> **Exercise instructions**
1) In the passage on science fair judging, how soon does the fair pass through town again?
2) Carry on the passage about science fair judging, picking up after its final sentence.

> **Selected excerpt**
This reminds me the sausage factory analogy. I think it’s just best for everyone if I stop eating the sausage.

After that? Crickets. Or frogs. The sound of silence.

The fair passes through town again in three months. I’m torn between showing up to fight against cultural bias, but I’m tempted to steer clear. I hope they invest more heavily into diversifying the pool of judges this time around. Maybe my best contribution would be to work hard to improve the pool of judges. There is a ton of money poured into organizing this fair, and with just a little bit of it, they could invest more in efforts to get a qualified and diverse set of judges. In the meantime, I suppose my efforts judging are best spent on science fairs in local public schools.

At the time this happened, I talked about it with one colleague of mine who was in my section (who I got to know in the day-long process of judging). She was not as concerned as myself because she didn’t perceive structural bias. She thought the judges were underprepared and over their heads, but not discriminating on the basis of ethnicity. She’s a very smart and very reasonable person, and has great judgment. So, I could be merely hypersensitive. On the other hand, the most parsimonious conclusion is probably that a room full of non-underrepresented minority judges is coming up with an unfairly biased outcome. In our current environment, anything else would be quite remarkable.

> **Collected data**
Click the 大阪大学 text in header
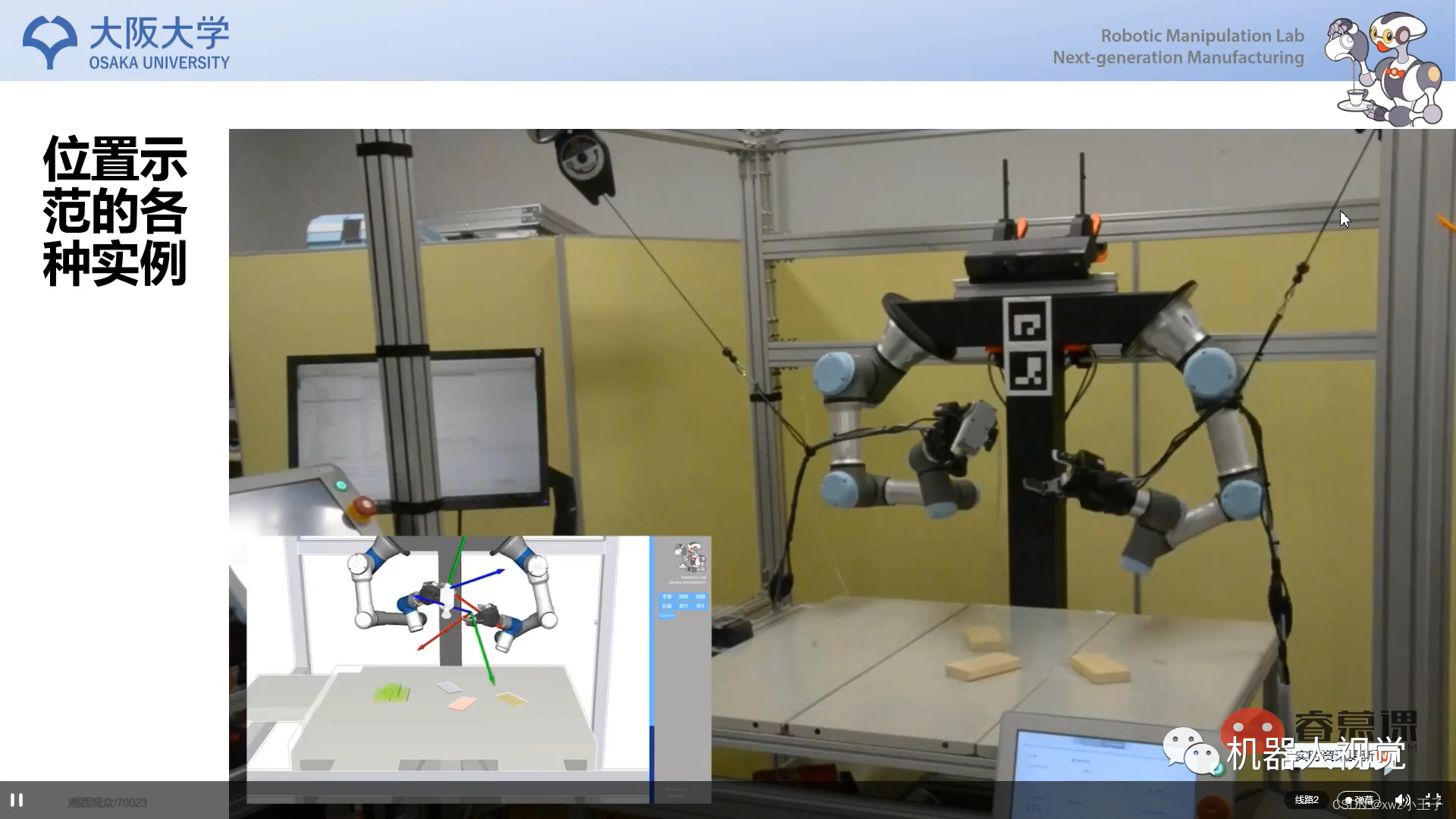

> **Responses for each task**
1) In three months.

2)
I’ve had concerns about posting this because of non target effects on the participants in the science fair. However, as I am equally qualified to judge in several categories in the fair, the only readers who could know which particular section I was involved in would be the officials with records of the fair. Of course, it should go without saying that none of the students did anything wrong or unfair. I am only taking this to the public venue after being blown off by the people in charge. The people in the organization that puts on the fair are well-intentioned, and I would like to see opportunity extended to all.

My aim is respectful conversation. I I hope I might be able to get a more constructive and detailed response from the organization in charge of the event. I think the the best case scenario is that the organization adopts guidelines that require effort to diversity the judging body, and invests the time and money required into making sure that these guidelines are both followed and enforced.

Keep in mind that my own participation in the fair in 1988 was the product of capricious judging, at least at my own high school, and my own gender and ethnicity helped me get there. One could argue that that experience was one of the things that led to me becoming a scientist. So sitting on the sidelines is tantamount to silently profiting from an ongoing injustice.

How would you size up this situation, and what would you do?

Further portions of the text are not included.